Dividing both sides by \(\sum_{t=0}^T\eta_t\) (and rearranging), we obtain

\[\frac{\sum_{t=0}^T\eta_t(f(x_t) - f(x_*))}{\sum_{t=0}^T\eta_t} \le \frac{\|x_0 - x_*\|_2^2 + L^2\sum_{t=0}^T\eta_t^2}{2\sum_{t=0}^T\eta_t}.\]

We recognize the left side is lower bounded by \(f(\bar{x}_T) - f(x_*)\) (because \(f\) is convex) to obtain the stated result.

Convergence of subGD on strongly convex and Lipschitz problems

Rearranging the basic inequality for strongly convex cost functions, we have

\[f(x_t) - f(x_*) \le \frac{1-\mu\eta_t}{2\eta_t}\|x_t - x_*\|_2^2 - \frac{1}{2\eta_t}\|x_{t+1} - x_*\|_2^2 + \frac{\eta_t}{2}\|g_t\|_2^2.\]

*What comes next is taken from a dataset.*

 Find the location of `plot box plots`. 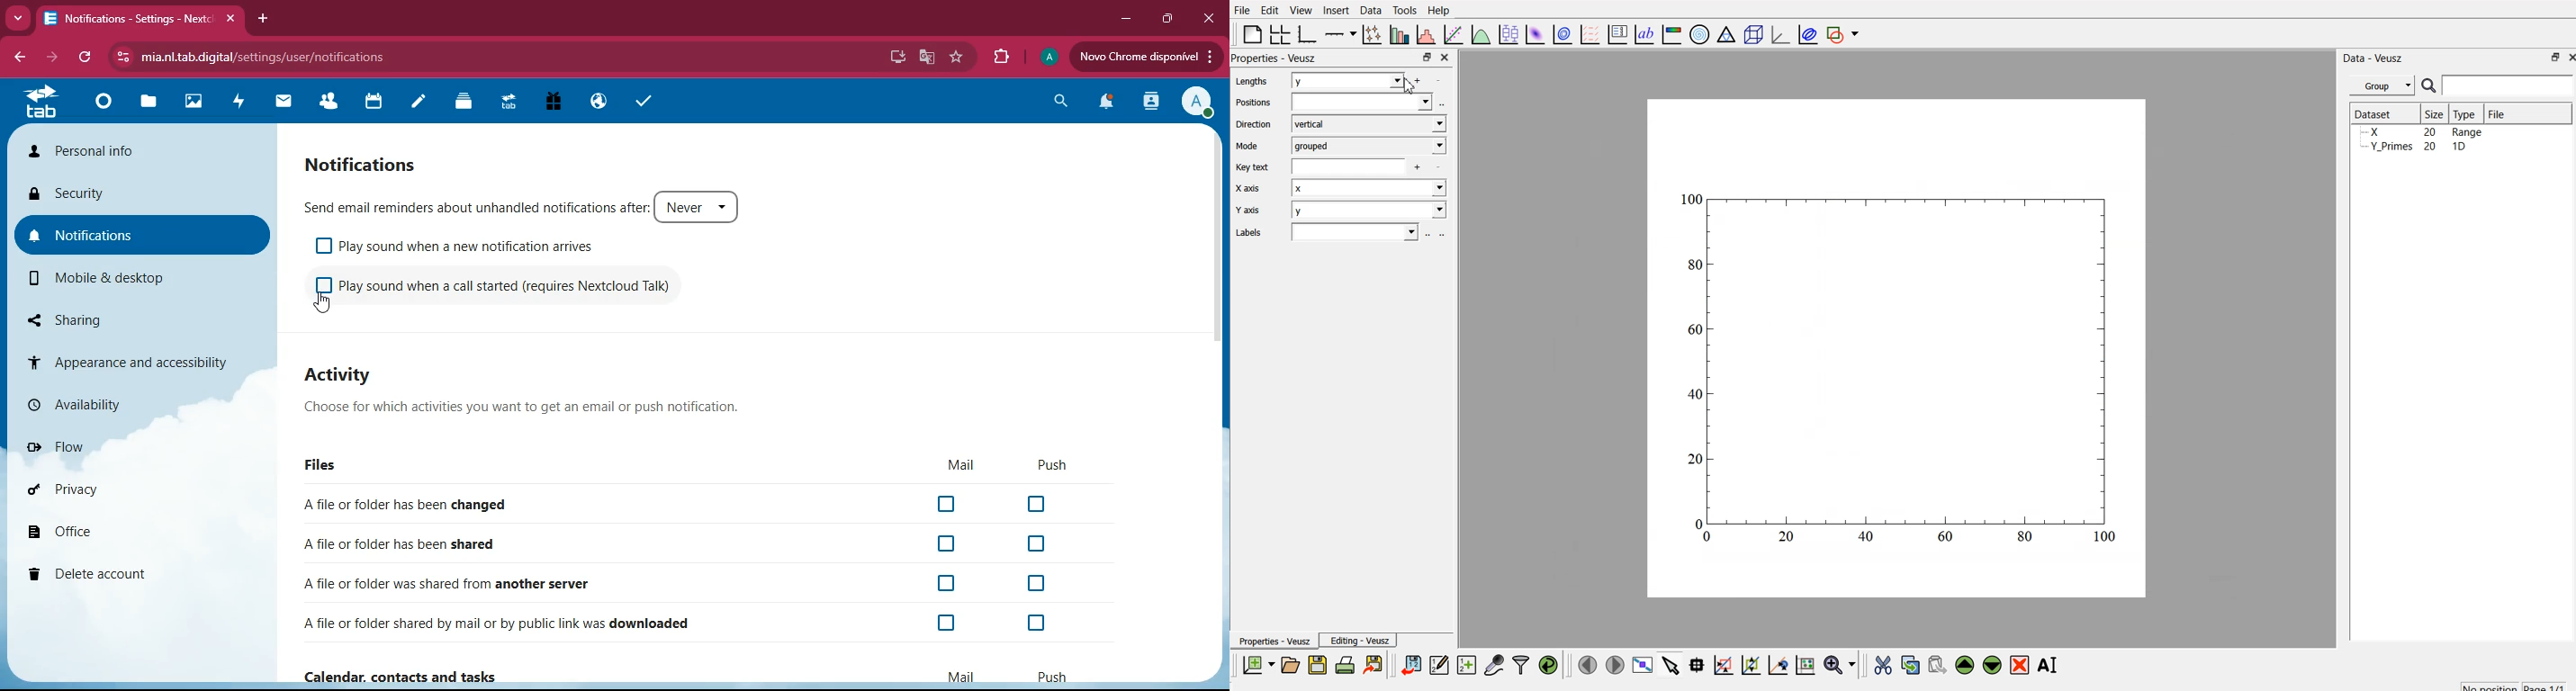

plot box plots is located at coordinates (1507, 34).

We plug in \(\eta_t = \frac{2}{\mu(t+1)}\) to obtain

\[f(x_t) - f(x_*) \le \frac{\mu(t-1)}{4}\|x_t - x_*\|_2^2 - \frac{\mu(t+1)}{4}\|x_{t+1} - x_*\|_2^2 + \frac{1}{\mu(t+1)}\|g_t\|_2^2.\]

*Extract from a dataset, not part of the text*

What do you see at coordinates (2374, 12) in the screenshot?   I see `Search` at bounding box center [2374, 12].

Multiplying both sides by \(t\), we have

\[t(f(x_t) - f(x_*)) \le \frac{\mu t(t-1)}{4}\|x_t - x_*\|_2^2 - \frac{\mu t(t+1)}{4}\|x_{t+1} - x_*\|_2^2 + \frac{1}{\mu}\|g_t\|_2^2.\]

We sum over iterations up tp \(T\) to obtain

\[\sum_{t=0}^Tt(f(x_t) - f(x_*)) \le -\frac{\mu t(t+1)}{4}\|x_{t+1} - x_*\|_2^2 + \frac{1}{\mu}\sum_{t=0}^T\|g_t\|_2^2 \le \frac{L^2T}{\mu}.\]

This implies

\[f(\bar{x}_T) - f(x_*) \le \frac{\sum_{t=0}^Tt(f(x_t) - f(x_*))}{\sum_{t=0}^Tt} \le \frac{L^2T}{\mu\sum_{t=0}^Tt} \le \frac{2L^2}{\mu(T+1)}.\]

Convergence of the subGD on convex-concave saddle point problems

The convexity-concavity of \(f\) implies

\[\begin{aligned} f(x_t,y_t) - f(x,y_t) \le \langle g_t,x_t - x\rangle\text{ for any }x\in\cX,\\ f(x_t,y) - f(x_t,y_t) \le \langle h_t,y - y_t\rangle\text{ for any }y\in\cY. \end{aligned}\]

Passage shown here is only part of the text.